▶ [Data under study]:
+-------+
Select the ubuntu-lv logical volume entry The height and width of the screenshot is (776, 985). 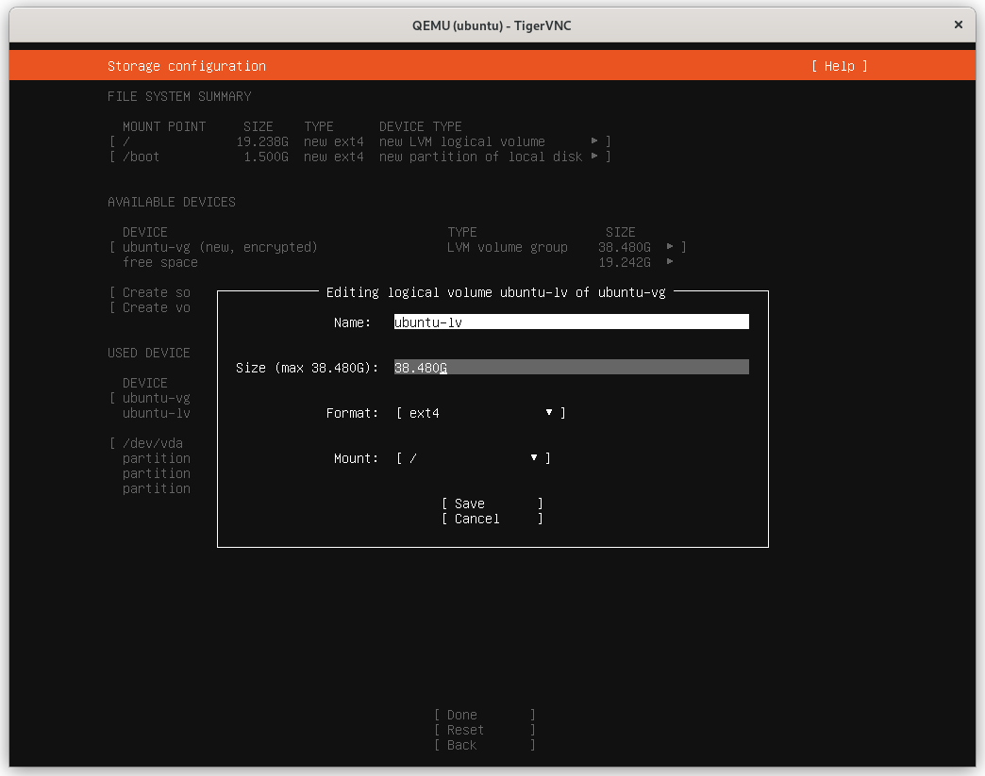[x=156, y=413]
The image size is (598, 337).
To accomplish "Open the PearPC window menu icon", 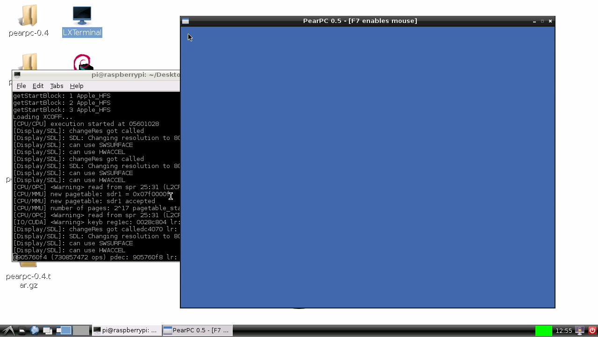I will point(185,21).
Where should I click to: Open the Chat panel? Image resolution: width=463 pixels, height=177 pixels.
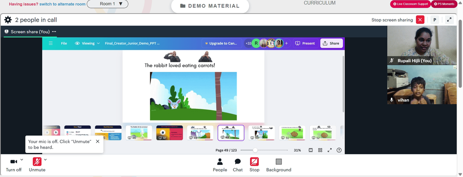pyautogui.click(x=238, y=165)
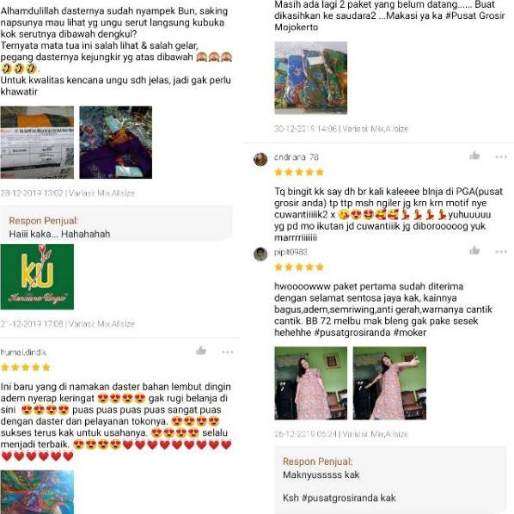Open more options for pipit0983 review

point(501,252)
+-------+
▶ [Your instructions]:
Please return exactly, and only, the lines from the one containing "Where should I" through the end of the records, with both end lines kept and every picture dropped.

▶ [Problem solution]:
Where should I click to: Open the Chat panel? Image resolution: width=463 pixels, height=177 pixels.
pyautogui.click(x=238, y=165)
Open more options for pipit0983 review

point(501,252)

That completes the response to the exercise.